◆ **What this task involves**
In the listing below, find each line with the string "screenshot" and report it.
---------- Listed entries ----------
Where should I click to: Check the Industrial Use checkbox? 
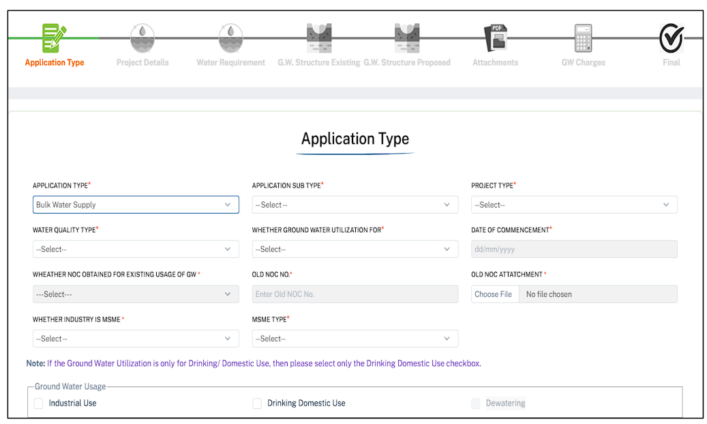coord(38,404)
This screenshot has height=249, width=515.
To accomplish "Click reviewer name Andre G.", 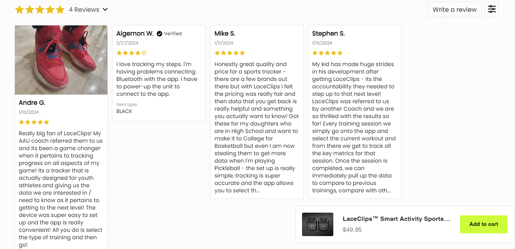I will [32, 103].
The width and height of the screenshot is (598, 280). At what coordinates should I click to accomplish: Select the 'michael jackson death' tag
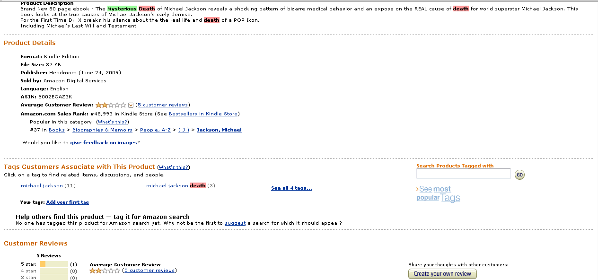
----------
◆ **Result for this exercise**
This screenshot has height=249, width=515.
The width and height of the screenshot is (598, 280). At what coordinates should I click to accomplish: Select the 'michael jackson death' tag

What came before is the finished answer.